** Task prompt **
What you return must match the records word for word.

——————

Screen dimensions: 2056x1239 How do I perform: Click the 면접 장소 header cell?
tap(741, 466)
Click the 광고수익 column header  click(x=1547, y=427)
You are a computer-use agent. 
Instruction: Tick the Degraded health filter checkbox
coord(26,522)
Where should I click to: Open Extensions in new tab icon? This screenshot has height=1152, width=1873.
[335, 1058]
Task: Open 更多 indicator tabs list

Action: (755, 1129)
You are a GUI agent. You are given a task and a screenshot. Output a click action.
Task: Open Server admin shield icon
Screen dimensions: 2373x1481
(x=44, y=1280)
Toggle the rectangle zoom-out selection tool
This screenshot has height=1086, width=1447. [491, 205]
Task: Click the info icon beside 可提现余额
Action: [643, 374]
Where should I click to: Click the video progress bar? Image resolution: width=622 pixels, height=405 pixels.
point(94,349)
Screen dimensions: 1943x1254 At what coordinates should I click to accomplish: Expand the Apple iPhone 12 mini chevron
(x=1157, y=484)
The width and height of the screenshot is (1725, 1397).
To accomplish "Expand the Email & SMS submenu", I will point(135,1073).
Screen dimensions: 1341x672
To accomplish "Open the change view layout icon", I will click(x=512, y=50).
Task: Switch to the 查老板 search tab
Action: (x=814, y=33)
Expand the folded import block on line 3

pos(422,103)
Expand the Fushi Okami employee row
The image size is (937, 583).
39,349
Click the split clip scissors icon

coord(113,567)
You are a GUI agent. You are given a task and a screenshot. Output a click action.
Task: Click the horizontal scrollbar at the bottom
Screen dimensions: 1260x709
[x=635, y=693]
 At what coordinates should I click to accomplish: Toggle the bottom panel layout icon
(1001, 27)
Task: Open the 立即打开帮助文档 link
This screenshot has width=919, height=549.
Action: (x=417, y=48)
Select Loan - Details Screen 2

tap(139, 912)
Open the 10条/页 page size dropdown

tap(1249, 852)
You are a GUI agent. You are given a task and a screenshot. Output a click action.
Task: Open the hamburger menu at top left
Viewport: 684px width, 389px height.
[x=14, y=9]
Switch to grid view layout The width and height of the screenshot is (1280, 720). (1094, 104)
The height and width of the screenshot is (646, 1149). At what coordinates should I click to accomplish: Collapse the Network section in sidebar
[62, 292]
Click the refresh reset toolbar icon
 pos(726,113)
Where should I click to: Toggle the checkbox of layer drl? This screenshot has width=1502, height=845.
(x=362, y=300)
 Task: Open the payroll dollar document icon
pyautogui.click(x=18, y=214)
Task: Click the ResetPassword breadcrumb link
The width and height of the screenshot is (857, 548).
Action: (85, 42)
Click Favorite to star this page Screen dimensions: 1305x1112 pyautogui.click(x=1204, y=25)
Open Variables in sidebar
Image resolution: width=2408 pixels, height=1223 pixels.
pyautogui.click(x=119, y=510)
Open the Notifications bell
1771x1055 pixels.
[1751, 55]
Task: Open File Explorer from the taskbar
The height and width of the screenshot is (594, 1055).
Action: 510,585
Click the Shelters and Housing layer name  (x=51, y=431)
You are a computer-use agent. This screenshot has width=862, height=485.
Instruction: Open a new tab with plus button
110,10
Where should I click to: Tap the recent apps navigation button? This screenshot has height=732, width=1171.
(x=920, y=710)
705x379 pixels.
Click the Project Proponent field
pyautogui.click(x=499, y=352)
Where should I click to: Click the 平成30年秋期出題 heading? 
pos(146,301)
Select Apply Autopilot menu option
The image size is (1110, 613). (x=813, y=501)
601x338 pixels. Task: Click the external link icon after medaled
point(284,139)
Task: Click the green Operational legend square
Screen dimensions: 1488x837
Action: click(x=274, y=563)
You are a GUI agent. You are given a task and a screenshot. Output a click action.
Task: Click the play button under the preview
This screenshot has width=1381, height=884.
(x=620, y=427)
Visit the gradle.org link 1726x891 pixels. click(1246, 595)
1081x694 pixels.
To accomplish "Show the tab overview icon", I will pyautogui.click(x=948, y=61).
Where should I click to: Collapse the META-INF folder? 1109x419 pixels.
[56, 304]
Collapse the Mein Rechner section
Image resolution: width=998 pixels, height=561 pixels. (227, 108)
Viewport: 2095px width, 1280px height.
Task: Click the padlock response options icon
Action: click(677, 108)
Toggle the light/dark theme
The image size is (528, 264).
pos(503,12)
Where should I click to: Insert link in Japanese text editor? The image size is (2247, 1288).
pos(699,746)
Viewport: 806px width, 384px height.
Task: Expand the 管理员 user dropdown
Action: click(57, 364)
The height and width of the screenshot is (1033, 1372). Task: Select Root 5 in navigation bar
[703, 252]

——————

** Exercise output **
Screen dimensions: 2056x1239 How do I perform: Click the 면접 장소 header cell?
tap(741, 466)
Click the 광고수익 column header  click(x=1547, y=427)
You are a computer-use agent. 
Instruction: Tick the Degraded health filter checkbox
coord(26,522)
Where should I click to: Open Extensions in new tab icon? This screenshot has height=1152, width=1873.
[335, 1058]
Task: Open 更多 indicator tabs list

Action: (755, 1129)
You are a GUI agent. You are given a task and a screenshot. Output a click action.
Task: Open Server admin shield icon
Screen dimensions: 2373x1481
(x=44, y=1280)
Toggle the rectangle zoom-out selection tool
This screenshot has height=1086, width=1447. [491, 205]
Task: Click the info icon beside 可提现余额
Action: [643, 374]
Where should I click to: Click the video progress bar? Image resolution: width=622 pixels, height=405 pixels.
point(94,349)
Screen dimensions: 1943x1254 At what coordinates should I click to accomplish: Expand the Apple iPhone 12 mini chevron
(x=1157, y=484)
The width and height of the screenshot is (1725, 1397).
To accomplish "Expand the Email & SMS submenu", I will point(135,1073).
Screen dimensions: 1341x672
To accomplish "Open the change view layout icon", I will click(x=512, y=50).
Task: Switch to the 查老板 search tab
Action: (x=814, y=33)
Expand the folded import block on line 3

pos(422,103)
Expand the Fushi Okami employee row
The image size is (937, 583).
39,349
Click the split clip scissors icon

coord(113,567)
You are a GUI agent. You are given a task and a screenshot. Output a click action.
Task: Click the horizontal scrollbar at the bottom
Screen dimensions: 1260x709
[x=635, y=693]
 At what coordinates should I click to accomplish: Toggle the bottom panel layout icon
(1001, 27)
Task: Open the 立即打开帮助文档 link
This screenshot has width=919, height=549.
Action: (x=417, y=48)
Select Loan - Details Screen 2

tap(139, 912)
Open the 10条/页 page size dropdown

tap(1249, 852)
You are a GUI agent. You are given a task and a screenshot. Output a click action.
Task: Open the hamburger menu at top left
Viewport: 684px width, 389px height.
[x=14, y=9]
Switch to grid view layout The width and height of the screenshot is (1280, 720). (1094, 104)
The height and width of the screenshot is (646, 1149). At what coordinates should I click to accomplish: Collapse the Network section in sidebar
[62, 292]
Click the refresh reset toolbar icon
 pos(726,113)
Where should I click to: Toggle the checkbox of layer drl? This screenshot has width=1502, height=845.
(x=362, y=300)
 Task: Open the payroll dollar document icon
pyautogui.click(x=18, y=214)
Task: Click the ResetPassword breadcrumb link
The width and height of the screenshot is (857, 548).
Action: (85, 42)
Click Favorite to star this page Screen dimensions: 1305x1112 pyautogui.click(x=1204, y=25)
Open Variables in sidebar
Image resolution: width=2408 pixels, height=1223 pixels.
pyautogui.click(x=119, y=510)
Open the Notifications bell
1771x1055 pixels.
[1751, 55]
Task: Open File Explorer from the taskbar
The height and width of the screenshot is (594, 1055).
Action: 510,585
Click the Shelters and Housing layer name  (x=51, y=431)
You are a computer-use agent. This screenshot has width=862, height=485.
Instruction: Open a new tab with plus button
110,10
Where should I click to: Tap the recent apps navigation button? This screenshot has height=732, width=1171.
(x=920, y=710)
705x379 pixels.
Click the Project Proponent field
pyautogui.click(x=499, y=352)
Where should I click to: Click the 平成30年秋期出題 heading? 
pos(146,301)
Select Apply Autopilot menu option
The image size is (1110, 613). (x=813, y=501)
601x338 pixels. Task: Click the external link icon after medaled
point(284,139)
Task: Click the green Operational legend square
Screen dimensions: 1488x837
Action: click(x=274, y=563)
You are a GUI agent. You are given a task and a screenshot. Output a click action.
Task: Click the play button under the preview
This screenshot has width=1381, height=884.
(x=620, y=427)
Visit the gradle.org link 1726x891 pixels. click(1246, 595)
1081x694 pixels.
To accomplish "Show the tab overview icon", I will pyautogui.click(x=948, y=61).
Where should I click to: Collapse the META-INF folder? 1109x419 pixels.
[56, 304]
Collapse the Mein Rechner section
Image resolution: width=998 pixels, height=561 pixels. (227, 108)
Viewport: 2095px width, 1280px height.
Task: Click the padlock response options icon
Action: click(677, 108)
Toggle the light/dark theme
The image size is (528, 264).
pos(503,12)
Where should I click to: Insert link in Japanese text editor? The image size is (2247, 1288).
pos(699,746)
Viewport: 806px width, 384px height.
Task: Expand the 管理员 user dropdown
Action: click(57, 364)
The height and width of the screenshot is (1033, 1372). Task: Select Root 5 in navigation bar
[703, 252]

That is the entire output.